Au cœur du ciel balte, un ballet aérien se joue régulièrement entre les forces de l’Otan et les avions russes. Loin d’être anodines, ces interceptions visent à observer les appareils russes et surtout à les empêcher de violer l’espace aérien des pays de l’Alliance atlantique. Près de trois ans après le début de la guerre en Ukraine, ces opérations se déroulent dans un climat de tensions palpables, où le moindre faux pas pourrait dégénérer.
Une chorégraphie millimétrée pour intercepter les avions russes
Lorsqu’un avion russe est détecté, c’est toute une procédure qui se met en place. « Le contrôle va nous donner des caps et des attitudes à prendre pour être le plus discrets, venir le chercher et l’identifier au fur et à mesure », explique le commandant Mathieu, responsable du détachement français actuellement déployé sur la base de Siauliai en Lituanie dans le cadre de la police du ciel de l’Otan.
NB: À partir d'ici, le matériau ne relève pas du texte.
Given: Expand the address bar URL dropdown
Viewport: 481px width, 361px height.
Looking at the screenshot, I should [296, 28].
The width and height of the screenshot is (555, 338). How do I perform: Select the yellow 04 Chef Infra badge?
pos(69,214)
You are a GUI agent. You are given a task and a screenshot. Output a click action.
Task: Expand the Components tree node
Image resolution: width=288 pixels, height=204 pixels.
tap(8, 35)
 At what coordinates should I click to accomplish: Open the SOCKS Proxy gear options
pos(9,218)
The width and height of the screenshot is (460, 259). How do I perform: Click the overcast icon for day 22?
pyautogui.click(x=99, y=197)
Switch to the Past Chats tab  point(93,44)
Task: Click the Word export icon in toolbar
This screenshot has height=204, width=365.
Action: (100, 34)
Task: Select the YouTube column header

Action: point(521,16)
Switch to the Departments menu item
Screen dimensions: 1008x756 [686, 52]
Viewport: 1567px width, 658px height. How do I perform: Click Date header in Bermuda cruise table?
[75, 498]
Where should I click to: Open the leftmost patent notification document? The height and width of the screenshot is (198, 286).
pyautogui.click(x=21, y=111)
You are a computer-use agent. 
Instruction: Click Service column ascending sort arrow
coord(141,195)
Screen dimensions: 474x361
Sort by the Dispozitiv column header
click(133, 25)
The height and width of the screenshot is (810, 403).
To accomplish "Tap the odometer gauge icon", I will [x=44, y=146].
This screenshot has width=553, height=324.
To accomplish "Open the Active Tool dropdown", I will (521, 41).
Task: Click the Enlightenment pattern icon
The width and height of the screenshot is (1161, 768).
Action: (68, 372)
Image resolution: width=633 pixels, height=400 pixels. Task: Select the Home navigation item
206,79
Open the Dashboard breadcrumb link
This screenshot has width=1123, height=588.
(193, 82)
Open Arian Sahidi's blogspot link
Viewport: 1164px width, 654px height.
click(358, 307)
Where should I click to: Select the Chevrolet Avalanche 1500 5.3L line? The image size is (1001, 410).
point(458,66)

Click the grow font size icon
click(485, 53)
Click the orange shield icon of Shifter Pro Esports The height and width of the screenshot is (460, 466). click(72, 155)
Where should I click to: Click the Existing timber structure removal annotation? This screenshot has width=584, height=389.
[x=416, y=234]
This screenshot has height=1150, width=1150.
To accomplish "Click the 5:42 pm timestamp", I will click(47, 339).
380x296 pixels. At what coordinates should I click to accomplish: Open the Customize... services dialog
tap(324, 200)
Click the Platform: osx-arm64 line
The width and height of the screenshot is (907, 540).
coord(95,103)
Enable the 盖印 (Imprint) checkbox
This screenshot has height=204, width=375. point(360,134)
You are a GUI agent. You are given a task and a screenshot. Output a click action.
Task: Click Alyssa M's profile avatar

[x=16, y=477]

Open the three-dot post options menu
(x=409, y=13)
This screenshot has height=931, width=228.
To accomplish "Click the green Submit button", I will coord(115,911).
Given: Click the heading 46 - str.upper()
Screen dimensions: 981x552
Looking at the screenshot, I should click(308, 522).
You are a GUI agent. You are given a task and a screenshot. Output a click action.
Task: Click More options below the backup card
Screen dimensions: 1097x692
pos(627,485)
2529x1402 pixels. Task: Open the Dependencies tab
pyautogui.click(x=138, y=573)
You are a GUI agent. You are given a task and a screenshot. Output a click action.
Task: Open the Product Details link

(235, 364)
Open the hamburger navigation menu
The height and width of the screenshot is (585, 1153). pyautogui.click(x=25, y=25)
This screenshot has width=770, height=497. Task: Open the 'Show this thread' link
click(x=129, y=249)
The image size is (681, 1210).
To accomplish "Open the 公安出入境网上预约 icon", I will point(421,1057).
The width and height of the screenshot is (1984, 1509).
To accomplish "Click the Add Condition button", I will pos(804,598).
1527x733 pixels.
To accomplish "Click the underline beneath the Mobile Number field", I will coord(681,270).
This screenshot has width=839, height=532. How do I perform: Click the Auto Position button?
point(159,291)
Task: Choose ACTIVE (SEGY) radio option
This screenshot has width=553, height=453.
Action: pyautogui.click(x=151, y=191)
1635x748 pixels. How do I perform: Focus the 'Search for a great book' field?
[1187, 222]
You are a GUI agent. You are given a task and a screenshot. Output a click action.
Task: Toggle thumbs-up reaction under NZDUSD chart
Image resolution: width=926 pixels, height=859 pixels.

Deux chasseurs, en l’occurrence des Rafale, décollent systématiquement pour assurer la sauvegarde mutuelle en cas de comportement agressif de l’appareil intercepté. La première étape consiste à se positionner à environ un kilomètre derrière l’avion russe pour déterminer son type et sa configuration.
Un examen minutieux à distance de sécurité
Sur ordre du contrôle, les chasseurs se rapprochent ensuite à environ 300 mètres, en décalage vertical, pour ausculter l’appareil sous toutes les coutures : armement, pods de reconnaissance, marquages, etc. Tout est passé au crible, mais toujours à distance respectable. « On ne s’approchera pas à moins de 100 mètres de l’avion pour éviter qu’il ne se sente en danger », précise le commandant Mathieu. « On gravite autour, passant à gauche, à droite, en dessous et au-dessus. »
Au-delà de l’inspection visuelle, les pilotes de l’Otan peuvent aller jusqu’à interroger leurs homologues russes par radio. Le moindre écart par rapport au plan de vol déclaré est considéré comme un élément suspect qui renforce la vigilance des chasseurs occidentaux.
Éviter à tout prix l’escalade
Malgré les tensions, l’objectif principal reste d’éviter un engrenage fatal. « Si, quand on est en phase finale et on voit l’appareil venir vers nous, on va éviter l’interception et on va partir », souligne le commandant Mathieu. « Dans le cadre de la police du ciel de l’Otan, tout ce que l’on veut, c’est éviter une escalade ».
Pour justifier le déclenchement d’une alerte, trois critères internationaux encadrent le trafic aérien : être en contact radio avec le contrôle civil, déposer un plan de vol et émettre un signal d’identification ami/ennemi. Tout manquement conduit l’Otan à faire décoller ses aéronefs d’alerte pour intercepter l’intrus potentiel.
Une mission cruciale pour rassurer les pays baltes
Aux yeux du commandant Mathieu, ces opérations « gagnent en importance » face à une Russie qui pourrait à tout moment « dévier » de l’attitude « professionnelle » adoptée jusqu’à présent. Au-delà de l’aspect sécuritaire, il s’agit aussi de réaffirmer la détermination de l’Otan à protéger ses membres les plus exposés géographiquement.
« On est là pour maintenir le statu quo dans cette région et rassurer les pays qui ont peur et n’ont pas du tout envie de revenir sous le régime de la Russie »
Un responsable militaire de l’Otan
Ainsi, sous le vernis de la routine se cache un jeu d’équilibriste permanent où la maîtrise des nerfs est essentielle. Car dans ce face-à-face tendu entre l’Otan et la Russie, le moindre dérapage pourrait servir de prétexte à une escalade aux conséquences imprévisibles. Un scénario que personne ne souhaite voir se concrétiser, mais que nul ne peut totalement écarter dans un contexte international aussi volatile.